(Saved data entries)
────────────────────────────────────────

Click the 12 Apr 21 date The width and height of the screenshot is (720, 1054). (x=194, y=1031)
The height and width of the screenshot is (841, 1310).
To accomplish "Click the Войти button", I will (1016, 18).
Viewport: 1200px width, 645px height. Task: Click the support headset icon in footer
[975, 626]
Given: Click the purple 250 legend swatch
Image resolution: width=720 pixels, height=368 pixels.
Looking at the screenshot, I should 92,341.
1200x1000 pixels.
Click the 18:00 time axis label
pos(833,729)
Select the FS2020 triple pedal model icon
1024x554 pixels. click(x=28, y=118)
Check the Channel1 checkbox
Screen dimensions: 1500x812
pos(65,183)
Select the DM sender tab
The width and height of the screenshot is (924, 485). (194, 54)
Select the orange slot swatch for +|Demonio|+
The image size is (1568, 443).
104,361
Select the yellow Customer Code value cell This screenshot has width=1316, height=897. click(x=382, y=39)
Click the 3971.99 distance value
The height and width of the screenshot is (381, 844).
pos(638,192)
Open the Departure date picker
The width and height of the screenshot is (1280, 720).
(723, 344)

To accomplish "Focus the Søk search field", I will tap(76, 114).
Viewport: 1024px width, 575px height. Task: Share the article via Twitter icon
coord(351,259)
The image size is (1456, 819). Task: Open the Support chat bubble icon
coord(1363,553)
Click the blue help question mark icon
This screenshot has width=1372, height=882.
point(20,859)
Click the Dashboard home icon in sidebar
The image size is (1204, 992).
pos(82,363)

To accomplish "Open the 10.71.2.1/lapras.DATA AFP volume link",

────────────────────────────────────────

Up to and including the line with "Given: Click the purple 250 legend swatch", print every line of the records from the start.

• _WRITTEN SOLUTION_
Click the 12 Apr 21 date The width and height of the screenshot is (720, 1054). (x=194, y=1031)
The height and width of the screenshot is (841, 1310).
To accomplish "Click the Войти button", I will (1016, 18).
Viewport: 1200px width, 645px height. Task: Click the support headset icon in footer
[975, 626]
Given: Click the purple 250 legend swatch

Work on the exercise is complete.